WORK REQUEST:
Write out exactly the lines below starting at the one containing "The height and" and ending at the one containing "the dark red". Omit every picture.

GIVEN RECORDS:
==================================================
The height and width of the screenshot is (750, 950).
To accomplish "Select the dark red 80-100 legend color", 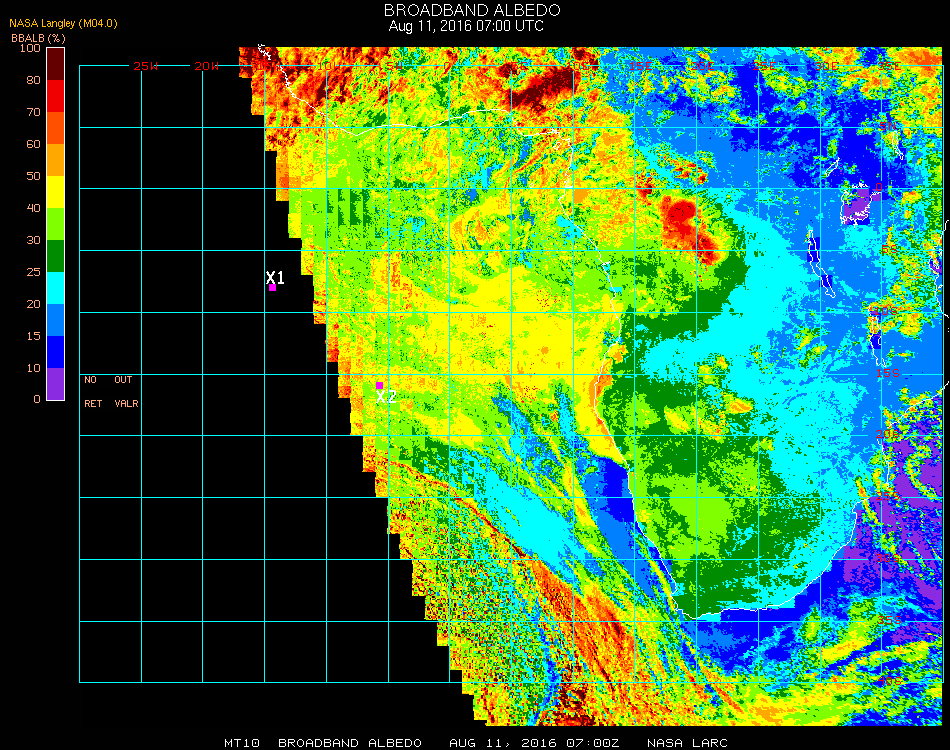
==================================================
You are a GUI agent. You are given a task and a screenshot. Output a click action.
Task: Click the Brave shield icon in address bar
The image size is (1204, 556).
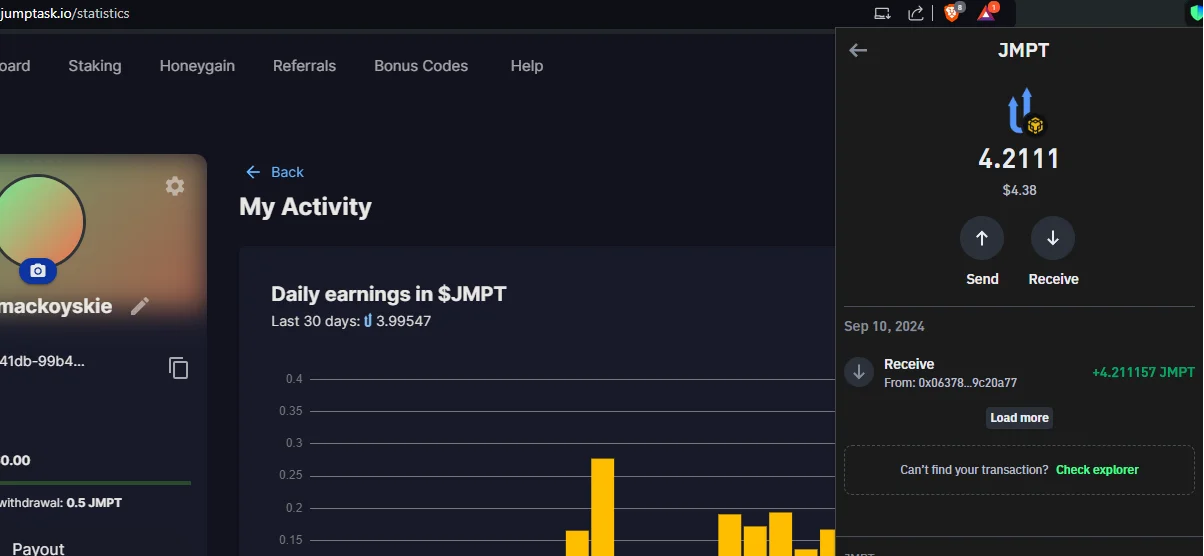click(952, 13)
==================================================
RESPONSE TO THIS EXERCISE:
The height and width of the screenshot is (750, 950).
To accomplish "Select the dark red 80-100 legend color", 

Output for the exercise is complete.